Sexism in Dress Code

April tenth is this year’s pay equity day, which is a day supposed to bring awareness to the problem of the gender pay gap. It is important to remind ourselves that sexism still surrounds us, in countless ways. One of the ways it impacts us here at Shortridge on a day to day basis is in the dress code.

I am not just voicing my opinion on the general issue, but on a specific incident that happened yesterday. When P.E. students had emerged from changing one of them, who was female, was wearing a sleeveless shirt. A teacher noticed this, and told her to go change. Sitting on the bleachers nearby was a boy, who also was wearing a sleeveless shirt, but who was ignored by the teacher. This ridiculous double standard completely shocked me. Why do we still think women should be subject to archaic standards of modesty, created so that “men don’t get distracted”? By that logic, couldn’t women be distracted by men’s shoulders? What about actual practicality and comfort? Has anyone thought of that?

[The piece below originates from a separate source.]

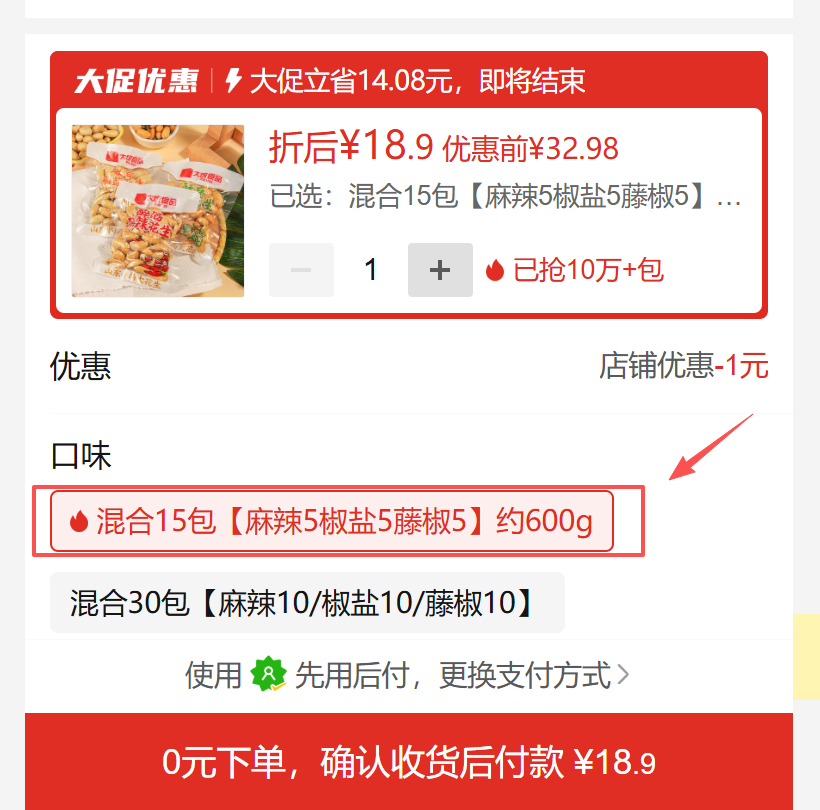The image size is (820, 810).
Task: Click the flame icon beside 已抢10万+包
Action: tap(494, 270)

It is not just individuals who enforce dress code in a sexist manner, however. IPS’s dress code itself is inherently sexist. You can find its full text here. In this document, there is a key which distinguishes two types of regulations. One is both genders, and the other is female. Not only does the dress code disregard people who conform to neither mainstream gender, but it also has no regulations that apply only to males. Men have no special rules applying to them. Women have five extra rules they must conform to. It is stated in a rule for females only that it is not permitted to have undershirts or similar garment showing underneath shirts. Why are males allowed to show undershirts and not women? This is another stupid double standard. In order to truly to be equal to each gender, IPS needs to make serious revisions to its dress code.